In the data below, locate each line with the word "heading" and list it.

───── Entries provided ─────

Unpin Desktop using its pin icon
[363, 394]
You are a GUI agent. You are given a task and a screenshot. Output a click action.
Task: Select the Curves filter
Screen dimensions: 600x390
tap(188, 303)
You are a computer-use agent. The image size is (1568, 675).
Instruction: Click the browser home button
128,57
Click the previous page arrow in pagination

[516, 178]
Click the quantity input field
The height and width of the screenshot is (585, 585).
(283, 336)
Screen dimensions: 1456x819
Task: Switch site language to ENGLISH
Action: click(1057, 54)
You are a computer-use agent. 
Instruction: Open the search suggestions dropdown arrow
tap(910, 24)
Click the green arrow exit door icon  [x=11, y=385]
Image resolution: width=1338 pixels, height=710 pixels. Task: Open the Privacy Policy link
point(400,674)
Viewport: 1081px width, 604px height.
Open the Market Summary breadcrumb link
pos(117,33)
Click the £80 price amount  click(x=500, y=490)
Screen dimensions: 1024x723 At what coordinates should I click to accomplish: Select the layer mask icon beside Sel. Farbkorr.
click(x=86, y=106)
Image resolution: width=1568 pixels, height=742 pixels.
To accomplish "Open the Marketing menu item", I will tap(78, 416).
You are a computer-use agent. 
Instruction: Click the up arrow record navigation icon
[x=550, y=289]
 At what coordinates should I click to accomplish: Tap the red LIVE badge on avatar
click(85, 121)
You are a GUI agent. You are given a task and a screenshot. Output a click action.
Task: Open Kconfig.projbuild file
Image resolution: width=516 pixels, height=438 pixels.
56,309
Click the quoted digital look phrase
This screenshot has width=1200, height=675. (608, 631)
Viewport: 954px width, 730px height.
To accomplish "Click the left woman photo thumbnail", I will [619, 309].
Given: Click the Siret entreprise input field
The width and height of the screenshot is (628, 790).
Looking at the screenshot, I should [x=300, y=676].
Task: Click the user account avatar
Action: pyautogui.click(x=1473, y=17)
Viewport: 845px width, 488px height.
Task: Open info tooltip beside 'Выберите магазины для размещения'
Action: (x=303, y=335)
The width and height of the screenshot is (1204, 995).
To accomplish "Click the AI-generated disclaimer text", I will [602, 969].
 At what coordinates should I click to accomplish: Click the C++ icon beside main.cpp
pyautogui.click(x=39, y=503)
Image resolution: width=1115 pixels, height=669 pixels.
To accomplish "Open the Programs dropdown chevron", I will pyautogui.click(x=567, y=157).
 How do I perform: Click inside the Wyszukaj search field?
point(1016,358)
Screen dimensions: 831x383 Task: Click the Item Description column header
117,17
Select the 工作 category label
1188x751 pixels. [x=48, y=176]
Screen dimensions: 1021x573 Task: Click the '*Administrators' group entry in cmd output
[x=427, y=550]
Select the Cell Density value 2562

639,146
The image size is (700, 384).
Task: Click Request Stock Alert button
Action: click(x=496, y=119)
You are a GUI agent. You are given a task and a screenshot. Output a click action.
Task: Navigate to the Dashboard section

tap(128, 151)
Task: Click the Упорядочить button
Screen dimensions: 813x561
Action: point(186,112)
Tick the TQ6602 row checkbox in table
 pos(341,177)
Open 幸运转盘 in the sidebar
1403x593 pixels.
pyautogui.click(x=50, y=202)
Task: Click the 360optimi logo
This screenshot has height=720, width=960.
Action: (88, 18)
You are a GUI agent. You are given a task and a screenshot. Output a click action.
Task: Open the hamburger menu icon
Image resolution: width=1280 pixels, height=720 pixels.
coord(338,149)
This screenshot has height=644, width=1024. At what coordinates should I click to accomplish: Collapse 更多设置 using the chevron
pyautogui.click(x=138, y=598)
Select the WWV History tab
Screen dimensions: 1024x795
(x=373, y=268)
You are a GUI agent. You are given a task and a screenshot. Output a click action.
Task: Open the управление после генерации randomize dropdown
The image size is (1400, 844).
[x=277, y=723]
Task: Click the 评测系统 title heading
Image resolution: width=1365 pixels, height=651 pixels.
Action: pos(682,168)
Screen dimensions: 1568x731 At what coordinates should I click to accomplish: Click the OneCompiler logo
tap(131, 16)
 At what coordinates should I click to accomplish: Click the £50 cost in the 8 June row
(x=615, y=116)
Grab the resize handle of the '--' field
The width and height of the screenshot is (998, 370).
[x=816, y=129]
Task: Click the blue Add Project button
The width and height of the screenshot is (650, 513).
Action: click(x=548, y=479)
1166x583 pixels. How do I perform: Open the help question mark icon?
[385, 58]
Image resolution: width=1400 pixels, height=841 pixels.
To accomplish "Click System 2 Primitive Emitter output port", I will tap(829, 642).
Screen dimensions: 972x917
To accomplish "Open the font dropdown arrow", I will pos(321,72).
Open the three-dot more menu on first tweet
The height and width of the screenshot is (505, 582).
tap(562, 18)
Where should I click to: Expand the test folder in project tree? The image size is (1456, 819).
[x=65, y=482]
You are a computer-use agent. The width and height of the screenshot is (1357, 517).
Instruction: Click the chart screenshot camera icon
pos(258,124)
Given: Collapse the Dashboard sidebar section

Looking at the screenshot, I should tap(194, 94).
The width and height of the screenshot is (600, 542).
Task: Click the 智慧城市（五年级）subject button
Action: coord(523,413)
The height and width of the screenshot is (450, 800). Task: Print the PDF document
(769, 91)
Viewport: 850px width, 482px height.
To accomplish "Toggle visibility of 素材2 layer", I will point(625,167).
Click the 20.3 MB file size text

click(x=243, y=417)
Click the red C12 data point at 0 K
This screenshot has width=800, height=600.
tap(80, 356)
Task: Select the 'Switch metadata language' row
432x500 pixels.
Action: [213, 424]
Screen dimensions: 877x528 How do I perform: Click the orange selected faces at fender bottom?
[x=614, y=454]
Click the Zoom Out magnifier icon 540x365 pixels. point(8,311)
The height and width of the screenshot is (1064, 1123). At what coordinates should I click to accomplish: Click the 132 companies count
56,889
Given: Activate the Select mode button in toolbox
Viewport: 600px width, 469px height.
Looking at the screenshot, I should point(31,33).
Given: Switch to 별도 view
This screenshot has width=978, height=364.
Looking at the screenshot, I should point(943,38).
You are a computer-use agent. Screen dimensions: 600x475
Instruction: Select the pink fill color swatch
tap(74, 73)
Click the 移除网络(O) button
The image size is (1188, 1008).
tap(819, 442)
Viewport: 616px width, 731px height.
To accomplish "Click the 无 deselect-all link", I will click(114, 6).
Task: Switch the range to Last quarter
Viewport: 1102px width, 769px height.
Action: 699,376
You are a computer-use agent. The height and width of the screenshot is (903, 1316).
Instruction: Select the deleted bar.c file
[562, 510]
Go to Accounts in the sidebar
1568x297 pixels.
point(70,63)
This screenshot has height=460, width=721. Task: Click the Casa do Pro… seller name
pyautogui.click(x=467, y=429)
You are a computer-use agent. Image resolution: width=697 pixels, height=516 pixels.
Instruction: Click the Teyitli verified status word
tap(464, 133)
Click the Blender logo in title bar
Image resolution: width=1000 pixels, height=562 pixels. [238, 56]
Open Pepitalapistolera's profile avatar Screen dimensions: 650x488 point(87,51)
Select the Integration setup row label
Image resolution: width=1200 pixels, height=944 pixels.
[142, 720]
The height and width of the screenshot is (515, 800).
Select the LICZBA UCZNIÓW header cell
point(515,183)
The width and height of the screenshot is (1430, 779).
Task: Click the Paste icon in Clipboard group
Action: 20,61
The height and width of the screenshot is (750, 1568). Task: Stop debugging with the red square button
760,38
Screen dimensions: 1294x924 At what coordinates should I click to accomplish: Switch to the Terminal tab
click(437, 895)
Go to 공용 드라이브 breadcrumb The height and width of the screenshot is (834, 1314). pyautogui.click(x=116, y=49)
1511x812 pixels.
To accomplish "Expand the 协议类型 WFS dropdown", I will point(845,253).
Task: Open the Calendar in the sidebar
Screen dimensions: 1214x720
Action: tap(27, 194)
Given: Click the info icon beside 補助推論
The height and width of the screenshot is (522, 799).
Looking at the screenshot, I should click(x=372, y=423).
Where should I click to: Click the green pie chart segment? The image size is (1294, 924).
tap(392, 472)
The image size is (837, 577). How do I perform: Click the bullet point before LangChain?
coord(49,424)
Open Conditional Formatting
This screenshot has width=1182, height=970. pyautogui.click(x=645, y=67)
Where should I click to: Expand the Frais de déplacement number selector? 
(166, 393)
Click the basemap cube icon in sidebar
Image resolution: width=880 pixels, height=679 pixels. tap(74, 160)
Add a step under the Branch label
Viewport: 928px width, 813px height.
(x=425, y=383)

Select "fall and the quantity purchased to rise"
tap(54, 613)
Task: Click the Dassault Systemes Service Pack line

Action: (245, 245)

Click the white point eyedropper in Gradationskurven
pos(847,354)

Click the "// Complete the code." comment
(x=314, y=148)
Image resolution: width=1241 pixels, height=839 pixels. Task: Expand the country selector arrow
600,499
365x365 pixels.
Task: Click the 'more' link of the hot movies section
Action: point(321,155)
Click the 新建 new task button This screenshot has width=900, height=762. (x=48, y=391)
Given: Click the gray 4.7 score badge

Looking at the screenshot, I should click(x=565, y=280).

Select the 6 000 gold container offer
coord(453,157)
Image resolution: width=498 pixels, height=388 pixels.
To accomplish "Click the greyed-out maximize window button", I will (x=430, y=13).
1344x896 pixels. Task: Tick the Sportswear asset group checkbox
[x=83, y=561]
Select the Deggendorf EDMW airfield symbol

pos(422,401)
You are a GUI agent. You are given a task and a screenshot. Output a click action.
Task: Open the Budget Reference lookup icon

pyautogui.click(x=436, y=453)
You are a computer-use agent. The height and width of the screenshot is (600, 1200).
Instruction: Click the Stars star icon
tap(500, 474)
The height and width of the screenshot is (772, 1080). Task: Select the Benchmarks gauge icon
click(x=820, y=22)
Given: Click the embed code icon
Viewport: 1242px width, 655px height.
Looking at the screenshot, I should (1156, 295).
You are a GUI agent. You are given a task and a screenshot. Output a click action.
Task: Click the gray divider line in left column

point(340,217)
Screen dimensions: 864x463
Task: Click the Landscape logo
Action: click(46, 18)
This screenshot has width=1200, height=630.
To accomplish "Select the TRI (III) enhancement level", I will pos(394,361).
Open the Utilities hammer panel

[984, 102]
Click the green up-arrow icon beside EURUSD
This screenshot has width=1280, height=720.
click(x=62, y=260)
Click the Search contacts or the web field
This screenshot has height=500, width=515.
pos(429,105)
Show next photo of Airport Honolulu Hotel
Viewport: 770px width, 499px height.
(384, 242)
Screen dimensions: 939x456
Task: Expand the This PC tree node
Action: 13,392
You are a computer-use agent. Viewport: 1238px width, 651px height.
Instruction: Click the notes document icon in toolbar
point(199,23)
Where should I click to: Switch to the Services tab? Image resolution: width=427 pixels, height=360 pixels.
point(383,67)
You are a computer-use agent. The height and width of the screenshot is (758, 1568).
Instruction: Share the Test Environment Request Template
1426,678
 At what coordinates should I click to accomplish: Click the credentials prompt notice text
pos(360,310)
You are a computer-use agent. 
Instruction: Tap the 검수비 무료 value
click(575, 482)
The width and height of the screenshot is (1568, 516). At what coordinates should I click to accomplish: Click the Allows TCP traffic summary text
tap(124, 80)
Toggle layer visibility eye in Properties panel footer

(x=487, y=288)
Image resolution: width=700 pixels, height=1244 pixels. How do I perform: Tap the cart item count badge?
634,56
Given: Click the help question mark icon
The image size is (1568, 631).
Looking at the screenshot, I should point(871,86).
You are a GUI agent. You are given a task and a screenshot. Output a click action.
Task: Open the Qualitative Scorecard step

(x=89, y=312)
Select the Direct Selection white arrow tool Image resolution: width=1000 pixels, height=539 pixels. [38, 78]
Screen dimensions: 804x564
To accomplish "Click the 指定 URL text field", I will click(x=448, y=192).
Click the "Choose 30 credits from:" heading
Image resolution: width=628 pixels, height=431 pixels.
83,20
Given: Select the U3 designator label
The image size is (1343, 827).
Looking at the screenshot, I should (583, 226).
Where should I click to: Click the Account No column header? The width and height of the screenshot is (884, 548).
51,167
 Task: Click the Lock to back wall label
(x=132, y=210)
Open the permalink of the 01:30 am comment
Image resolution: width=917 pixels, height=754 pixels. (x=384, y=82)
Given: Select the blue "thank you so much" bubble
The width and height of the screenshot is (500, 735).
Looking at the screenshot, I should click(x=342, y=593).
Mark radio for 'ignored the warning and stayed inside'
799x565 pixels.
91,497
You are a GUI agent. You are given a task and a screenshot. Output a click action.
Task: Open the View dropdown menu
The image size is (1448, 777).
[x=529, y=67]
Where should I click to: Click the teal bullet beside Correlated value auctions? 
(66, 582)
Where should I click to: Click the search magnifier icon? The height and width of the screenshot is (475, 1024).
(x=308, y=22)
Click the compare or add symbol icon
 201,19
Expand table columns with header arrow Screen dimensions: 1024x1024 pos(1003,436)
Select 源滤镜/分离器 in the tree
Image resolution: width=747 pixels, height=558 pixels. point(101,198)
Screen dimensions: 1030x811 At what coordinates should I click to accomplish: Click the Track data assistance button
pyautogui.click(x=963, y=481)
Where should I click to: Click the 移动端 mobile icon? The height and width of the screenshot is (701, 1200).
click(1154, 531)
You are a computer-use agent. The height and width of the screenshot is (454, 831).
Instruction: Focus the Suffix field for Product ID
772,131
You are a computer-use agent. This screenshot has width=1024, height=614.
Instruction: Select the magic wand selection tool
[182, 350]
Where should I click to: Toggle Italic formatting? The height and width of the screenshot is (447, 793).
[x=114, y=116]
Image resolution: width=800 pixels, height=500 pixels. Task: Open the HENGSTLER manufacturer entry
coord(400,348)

─────

Result of the task ::
Task: Click the 评测系统 title heading
Click the "Choose 30 credits from:" heading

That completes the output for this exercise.